INSTRUCTIONS TO FOLLOW:
The output consists only of the lines from the one with "Task: Open 비앤비 젖병세정제 product thumbnail" through the end of the records, each printed exactly, and contains no pictures.

Dataset entries
******

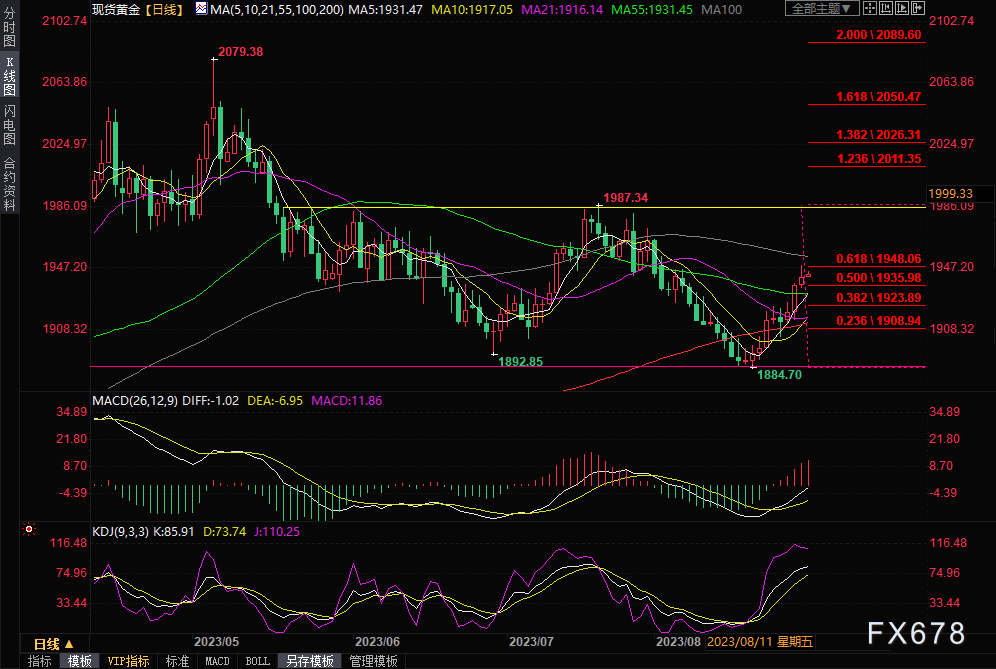996x669 pixels.
Task: Toggle the MACD indicator template
Action: point(217,661)

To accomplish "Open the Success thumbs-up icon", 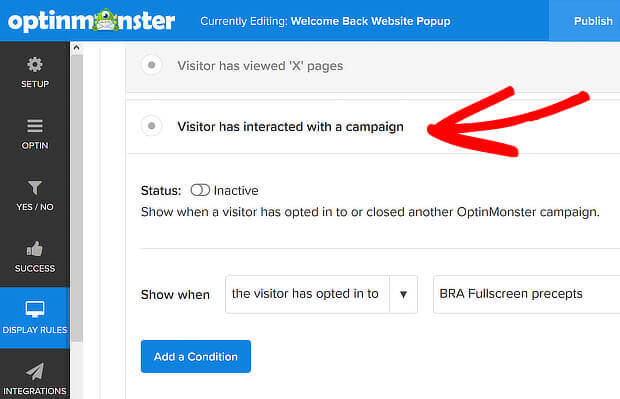I will (35, 249).
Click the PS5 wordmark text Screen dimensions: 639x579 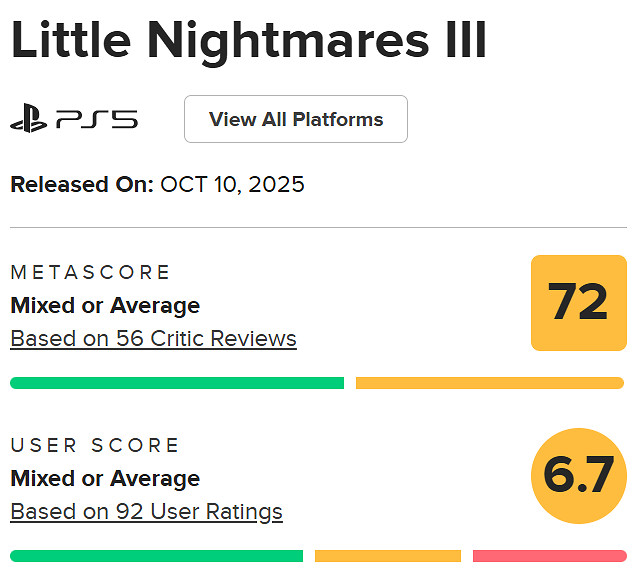(97, 120)
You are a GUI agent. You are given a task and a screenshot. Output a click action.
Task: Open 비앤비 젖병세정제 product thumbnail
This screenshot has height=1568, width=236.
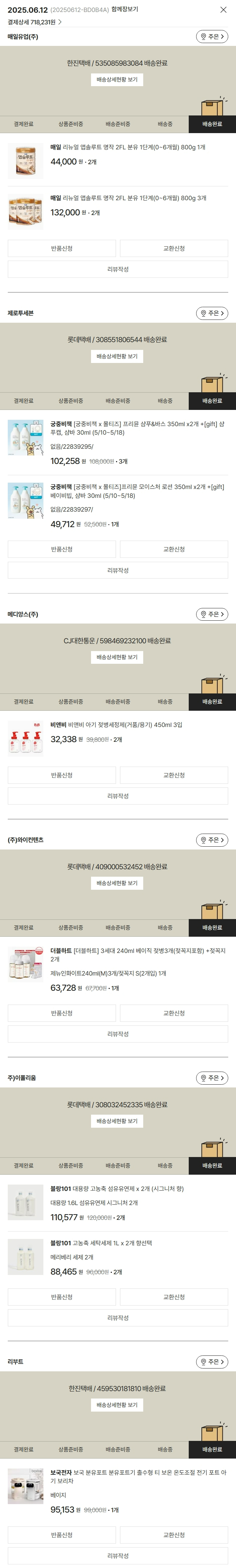click(25, 738)
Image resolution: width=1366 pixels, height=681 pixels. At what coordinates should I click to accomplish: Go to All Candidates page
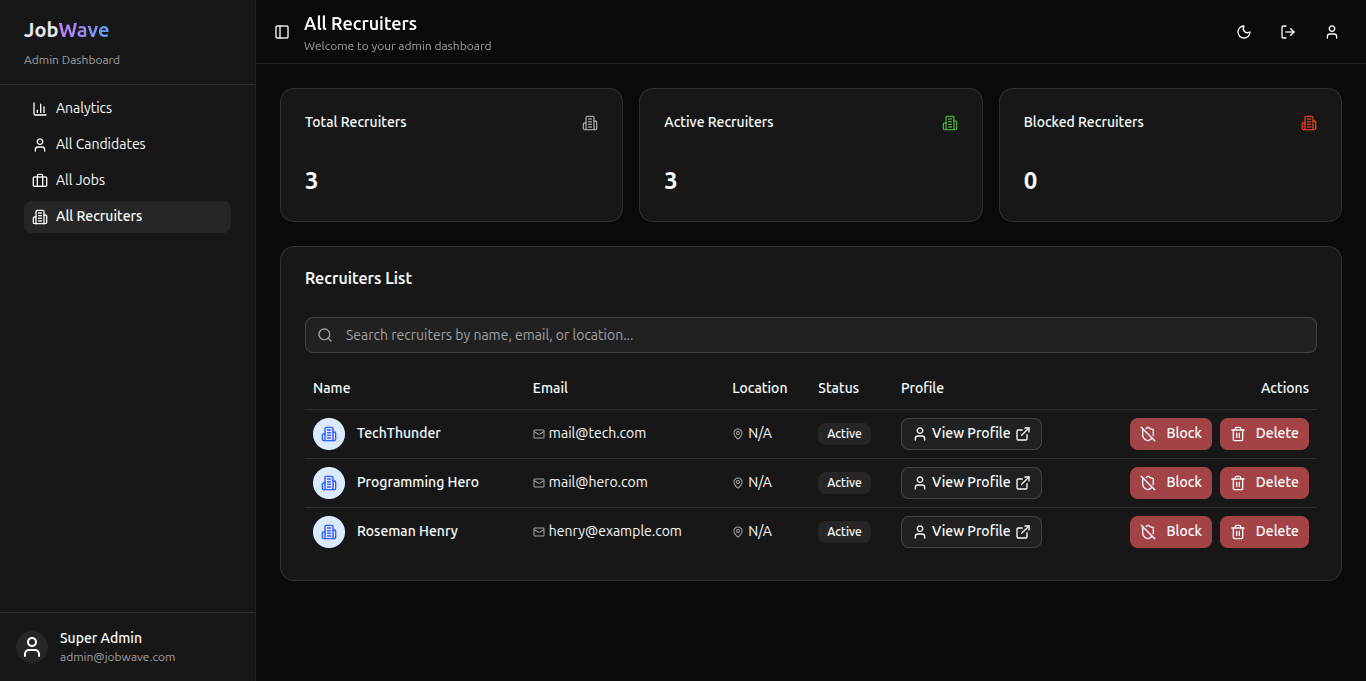100,144
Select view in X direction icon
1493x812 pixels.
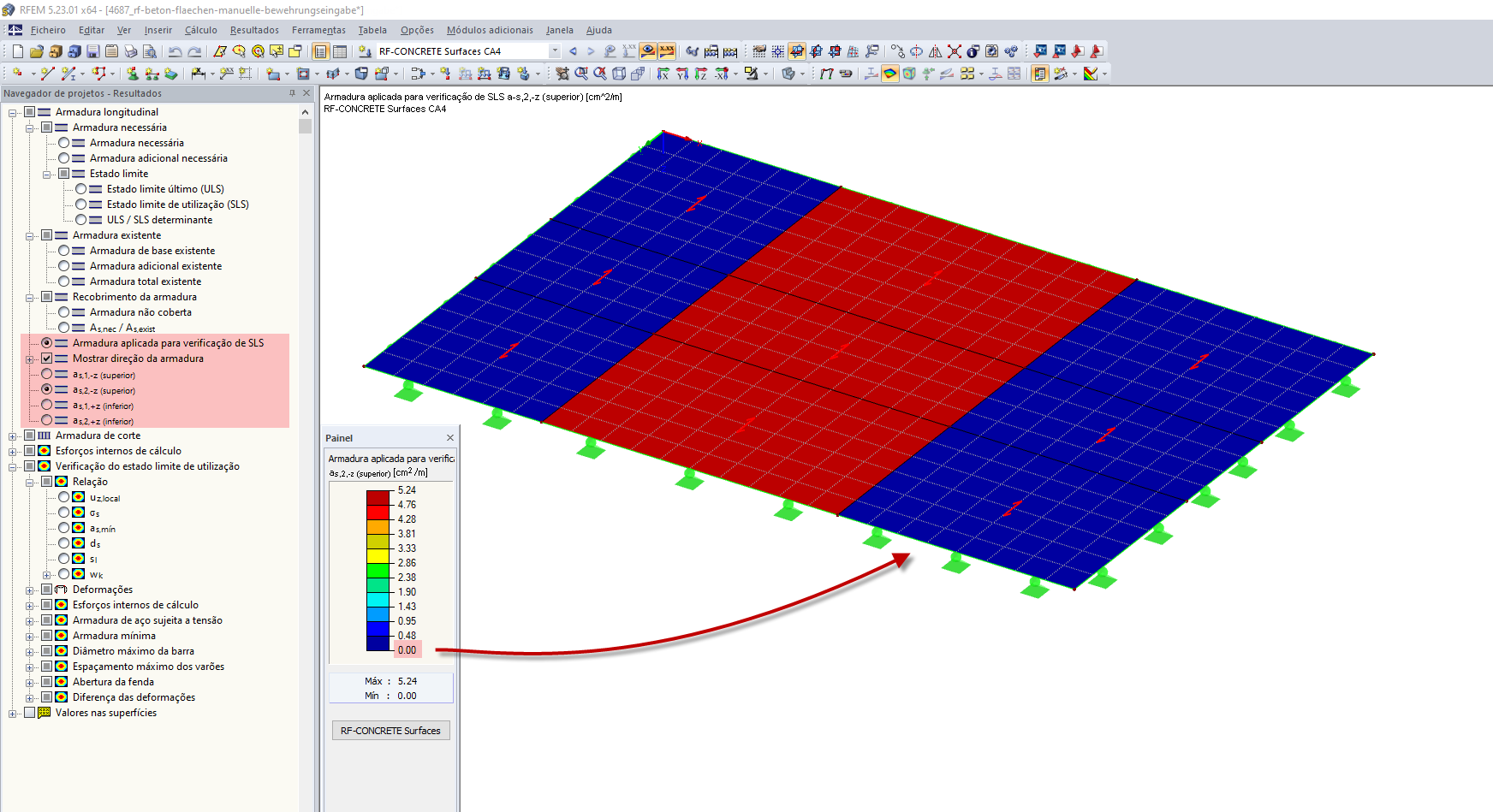pos(663,74)
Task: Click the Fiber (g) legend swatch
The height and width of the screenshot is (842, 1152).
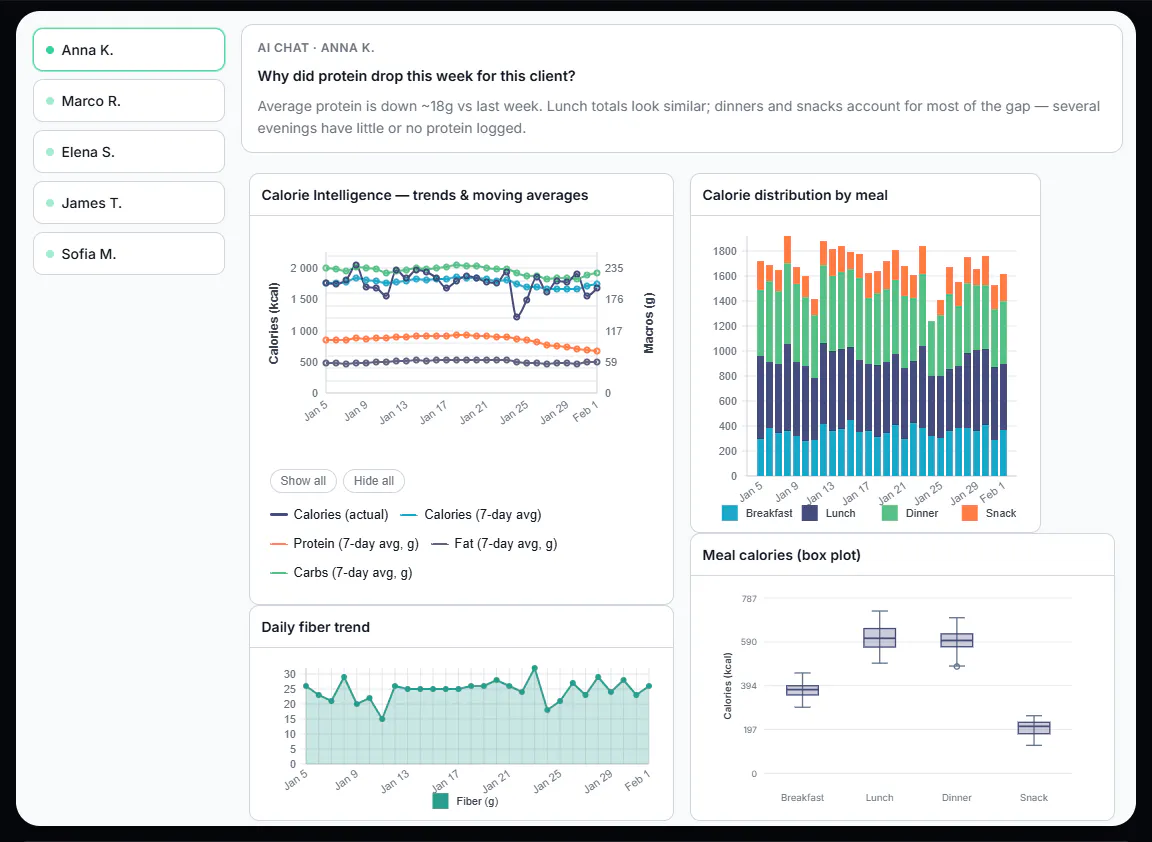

******

EXERCISE RESULT:
Task: Open 비앤비 젖병세정제 product thumbnail
This screenshot has height=1568, width=236.
click(25, 738)
Image resolution: width=1366 pixels, height=681 pixels. At what coordinates should I click to accomplish: Go to All Candidates page
100,144
Select view in X direction icon
1493x812 pixels.
pos(663,74)
Task: Click the Fiber (g) legend swatch
The height and width of the screenshot is (842, 1152).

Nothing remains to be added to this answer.